Tag Archive for 'CSCA'

Mobile Marketing Audits and Provisioning are Getting Better Eyes

In addition, to the recent FTC announcement, we’ve noticed a few other regulatory changes from the major mobile carriers. It is possible that these two events are separate, but they seem too coincidental. With 2008 being a break-out year for mobile, the regulating bodies are putting forth their best effort to protect the sensitivity of mobile numbers.
Once a short code has been purchased with the Common Short Code Authority it must be provisioned with each of the mobile carriers. Part of this process includes submitting a detailed program summary outlining everything from the program’s sample message flow, to the expected traffic volume. Each carrier has a different process for managing these applications.  Some, like AT&T, prefer a short approval process (2-4 weeks) whereas others, like Verizon, have a longer process (6-8 weeks).  AT&T’s method was supported by ongoing monthly audits, whereas Verizon preferred to complete all due diligence upfront. This makes for an interesting process to manage.
In the most recent weeks, we’ve seen a significant change in the requirements for the submission process. AT&T has begun taking more upfront time to approve programs and all of the carriers are more detailed in their acceptable use requirements. This has pushed AT&T’s approval timeline from 2-4 weeks to the 6-8 week mark. Without a doubt, this is an effort of the mobile carriers to protect their consumers and minimize any chances of a marketer abusing the technology.
Mobile carriers that audit ongoing programs are making sure that the program hasn’t changed from what was approved. They do this to prevent scams, but mostly to make sure that each consumer has a positive experience with each program.
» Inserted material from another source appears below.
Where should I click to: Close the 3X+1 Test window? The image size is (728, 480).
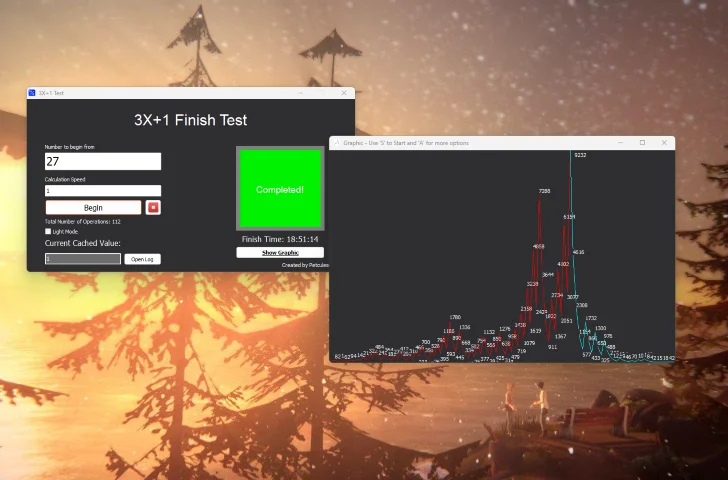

Many carriers realize that consumers do not differentiate an SMS content provider from their actual mobile carrier, so SPAM or faulty programs are often a poor reflection on the carrier. The FTC is taking a bit of a different route and acting as a second auditor across all mobile programs. The FTC’s main goal is to protect the under-eighteen crowd from aggressive marketers by scanning for misleading messages. This is a different angle that indirectly protects the mobile marketing industry because it reduces the likelihood of SPAM, which would desensitize mobile consumers.
While the carrier’s reaction to these events have created more policies for program summission, the additional few weeks to launch a program are significantly outweighed by the benefits of a well protected marketing medium. But even with these regulations, marketers still must do their part.